As the world is more and more data driven, the question "what's going on in my data?" has become one of the most important questions in both industry and science – and, not surprisingly, also in cybersecurity. After all, before we can determine whether something is strange, we need to determine what is normal. Before we can trust an algorithm or its result, we need it to be interpretable, explainable, fair and transparent. Before we can release any data, we need guarantees that the data is useful, but also that there are no hidden associations or dependencies that could break privacy or trade secrets. Hence, we work on each of these problems, laying the foundations for trustworthy processing of empirical data.
Patterns and Anomalies. We develop methods that can explain data, and the processes behind it, in easily interpretable terms. In particular, we study how to efficiently extract the most important and statistically significant patterns from data, and how to use these patterns to identify, score, and explain both what is normal and what is strange in the data.
Tracing Back Rumours. We investigate algorithms that given only highly noise partial information are able to reliably trace back what happened in the past; for example to determine who started a fake news rumour, the most likely starting points of an outbreak of an actual virus, or,the most important nodes in a botnet.

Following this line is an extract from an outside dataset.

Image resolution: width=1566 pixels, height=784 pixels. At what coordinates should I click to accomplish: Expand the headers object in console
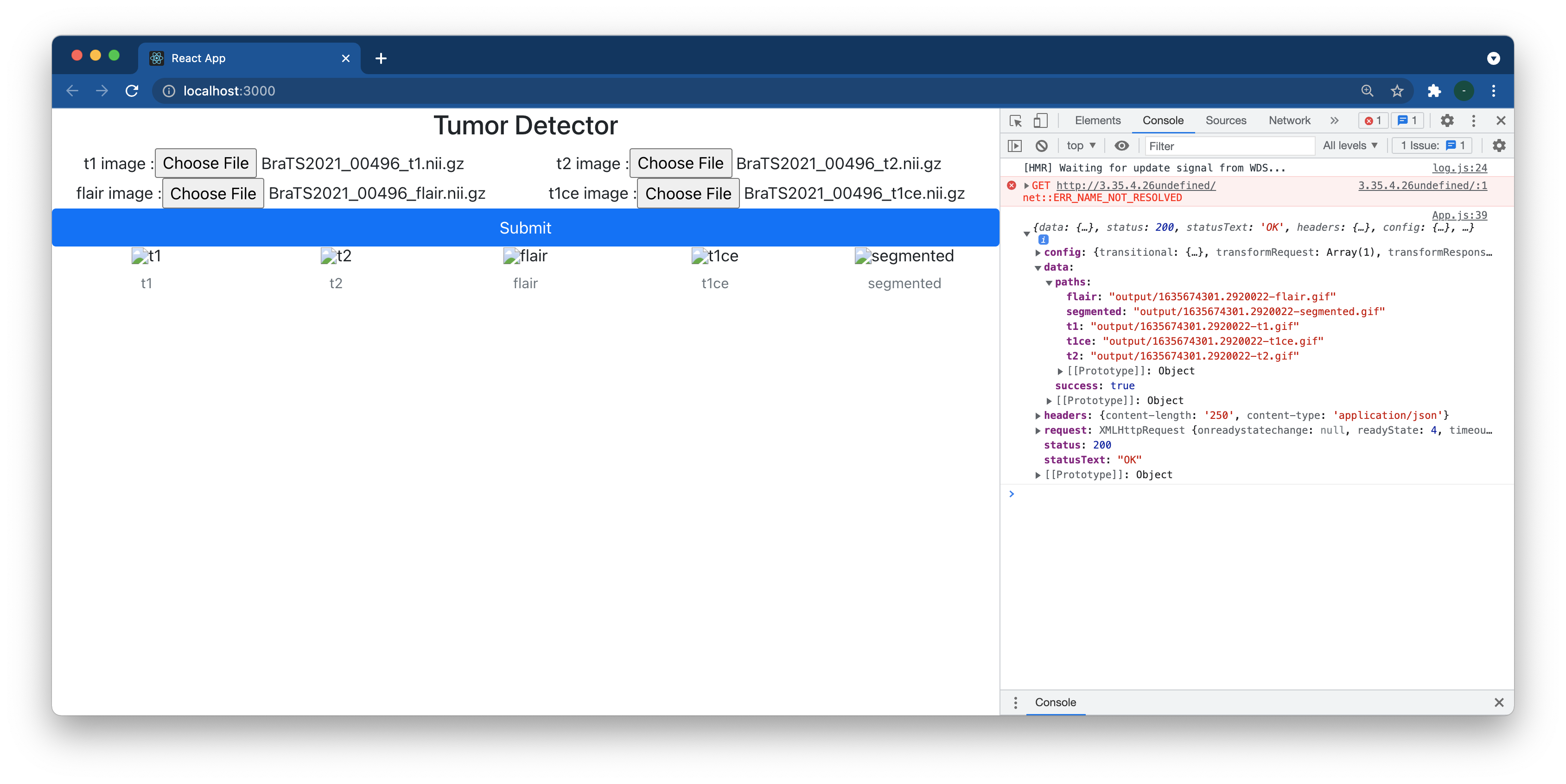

Causal Inference. We study one of the most fundamental questions in science: how to determine cause from effect given only empirical data. That is, we develop theory and methods for the grand goal of determining the true causes of a phenomenon, and the conditions that give rise to it, given only a limited dataset that may not include all relevant features. Although this problem is partially impossible, this so far has not withheld us from making large strides towards its solution.